These optional exercises are structured as follows:

- [`exercise1o.cpp`](./exercise1o.cpp): introduce mdspan and use it everywhere `u_old` and `u_new` are expected.
- [`exercise1o.cpp`](./exercise1o.cpp): make the implementation of file io and MPI communication independent from the memory layout, to support changing the layout in one place.

## Exercise 1o: Using `std::mdspan` everywhere `u_old` and `u_new` are expected.

In this optional exercise, we replace the manual layout and data access computations of Exercise 1 with C++23 multi-dimensional spans `std::mdspan`. To learn more about `std::mdspan` see [A Gentle Introduction to mdspan](https://github.com/kokkos/mdspan/wiki/A-Gentle-Introduction-to-mdspan). 

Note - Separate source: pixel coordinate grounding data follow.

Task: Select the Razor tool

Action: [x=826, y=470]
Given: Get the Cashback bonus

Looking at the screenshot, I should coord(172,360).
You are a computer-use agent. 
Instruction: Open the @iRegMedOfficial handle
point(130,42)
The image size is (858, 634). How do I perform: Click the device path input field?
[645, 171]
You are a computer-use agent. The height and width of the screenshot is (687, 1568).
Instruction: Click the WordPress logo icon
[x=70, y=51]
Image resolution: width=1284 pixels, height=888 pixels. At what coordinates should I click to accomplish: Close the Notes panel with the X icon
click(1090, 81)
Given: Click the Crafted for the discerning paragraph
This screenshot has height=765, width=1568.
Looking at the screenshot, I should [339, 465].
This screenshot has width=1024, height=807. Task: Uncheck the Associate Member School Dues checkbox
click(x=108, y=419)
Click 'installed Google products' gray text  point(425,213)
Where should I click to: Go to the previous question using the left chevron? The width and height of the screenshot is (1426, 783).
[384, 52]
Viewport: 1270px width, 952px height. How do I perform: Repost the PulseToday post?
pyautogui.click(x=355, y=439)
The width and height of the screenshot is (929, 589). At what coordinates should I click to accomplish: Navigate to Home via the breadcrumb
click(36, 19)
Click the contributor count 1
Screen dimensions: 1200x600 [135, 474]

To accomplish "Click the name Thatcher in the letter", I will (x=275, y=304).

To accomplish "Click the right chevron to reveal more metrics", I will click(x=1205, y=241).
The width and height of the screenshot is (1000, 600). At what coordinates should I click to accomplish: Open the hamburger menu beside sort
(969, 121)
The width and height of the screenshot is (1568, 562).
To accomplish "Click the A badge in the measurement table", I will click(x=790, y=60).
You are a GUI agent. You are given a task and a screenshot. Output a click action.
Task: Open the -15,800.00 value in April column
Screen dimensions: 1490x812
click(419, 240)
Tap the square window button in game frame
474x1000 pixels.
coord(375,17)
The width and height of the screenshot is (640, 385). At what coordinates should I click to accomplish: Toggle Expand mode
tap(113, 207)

In C++23, `std::mdspan` is available in the `<mdspan>` header. It provides non-owning multi-dimensional data access using the multi-dimensional square bracket operator (`array[i, j, k]`), which is another C++23 extension. The implementation provided here is backported to C++20, and the macro `MDSPAN_USE_PAREN_OPERATOR` can be defined to `1` to use the paren `operator()` instead (`array(i, j, k)`) to enable using it in older compilers. As compilers gain support for `operator[]` this macro can be removed.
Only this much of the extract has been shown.